Lillian tahu Phillip dan Ayahnya berkerja keras di kota Briston, jadi ia juga akan membantu di rumah sehingga saat keduanya pulang, mereka akan merasa nyaman, dan bisa langsung beristirahat. Terkadang Phillip dan Harold justru merasa tidak enak melihat Lillian mengurus segala pekerjaan rumah sendiri. Biar bagaimanapun usianya baru empat belas, usia remaja yang pastinya masih senang bermain-main.

“Lilly, kau tidak harus melakukan semua pekerjaan rumah. Berikan Ayah dan Phillip tugas supaya kau tidak terlalu lelah,” tutur Harold di hari Sabtu yang cerah saat melihat Lillian menjemur pakaian.

“Kalian sudah cukup lelah bekerja di Briston, masalah rumah jangan khawatir. Lagi pula apa lagi yang bisa aku lakukan saat Ayah bekerja dan Phillip pergi kursus? Bersemedi?”

“Entahlah, bermain ke Wilayah Utara mungkin, temui Wiggy atau kau bisa jalan-jalan ke kota. Pergi ke perpustakaan atau toko bunga, itu tempat-tempat kesukaanmu, ‘kan?”
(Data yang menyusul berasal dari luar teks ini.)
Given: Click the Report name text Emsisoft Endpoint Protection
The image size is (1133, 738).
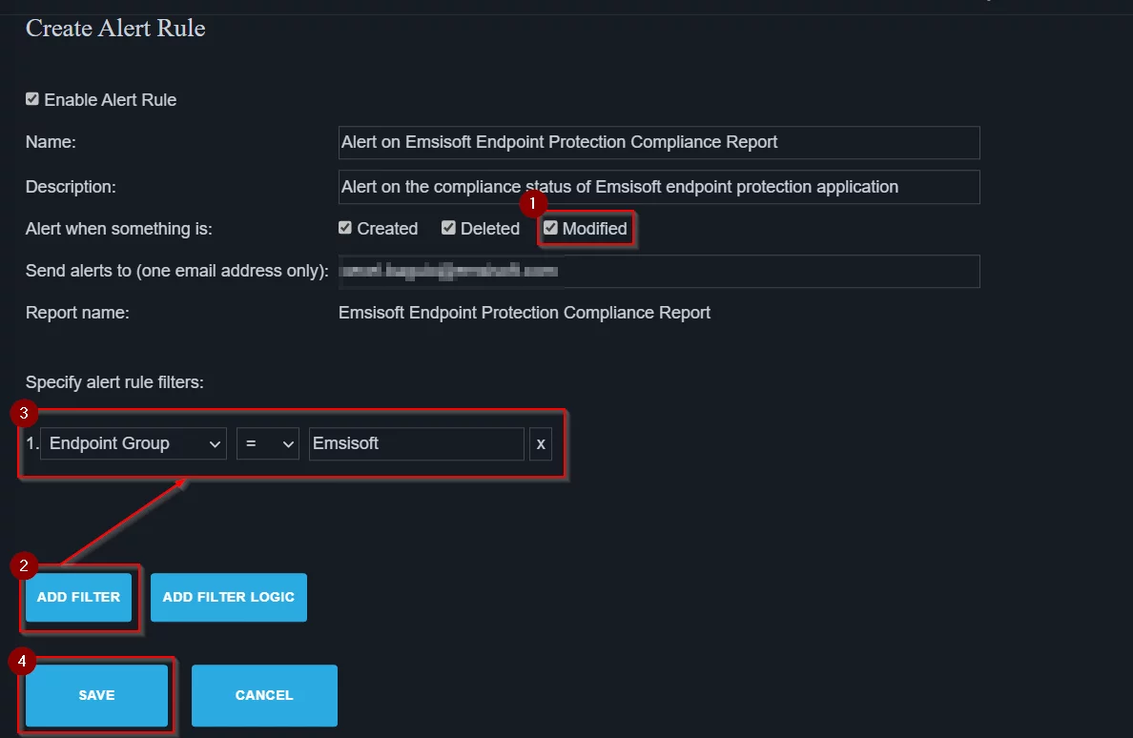Looking at the screenshot, I should click(x=524, y=312).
Lillian tersenyum menatap ayahnya. “Aku selalu menemui Wiggy setelah semua pekerjaan selesai. Bahkan, terkadang dia datang ke sini untuk membantuku mengerjakan urusan rumah. Lagi pula, rasanya semua buku di perpustakaan sudah pernah kubaca, saking seringnya aku berkunjung.”

“Apa kau bilang, Wiggy datang ke sini? Kau berduaan saja dengan dia di rumah?” Phillip yang tengah memotong kayu bakar pun menyambar. “Apa saja yang kalian lakukan seharian?”

“Ya ampun, Phill, aku baru saja bilang kalau dia membantuku mengerjakan urusan rumah.” Gadis itu mencebik.

“Dan apa yang kalian lakukan setelah pekerjaan rumah selesai?” Sang ayah melempar tatapan menggoda, sementara dahi Phillip merengut ikut penasaran.

Senyum Lillian melebar sambil menerawang. “Kami jalan-jalan ke Hutan Tomer menunggangi Vesta, atau pergi ke Kerajaan Selatan dan membuat makan siang bersama para Elf.”

Harold tertawa, lalu mengacak poni anak perempuannya. “Syukurlah kau bersenang-senang.”

“Ya, aku harap tidak terlalu bersenang-senang ....” Phillip menyambar, sebelum membelah sebonggol kayu dengan sekali pukul, seolah akan melakukan hal serupa kepada siapa pun yang ‘terlalu bersenang-senang’ dengan adiknya.

Sifat berlebihan Phillip dalam menjaga Lillian belum juga hilang, boleh jadi semakin bertambah mengikuti usia. Apa lagi sang adik akan berusia lima belas, tepat satu bulan lagi. Teman-teman kerjanya di pertanian Navis sering menanyakan kabar Lillian, beberapa bahkan sengaja datang dengan alasan sepele demi bisa berbasa-basi sejenak dengan ‘adik Phillip yang cantik’.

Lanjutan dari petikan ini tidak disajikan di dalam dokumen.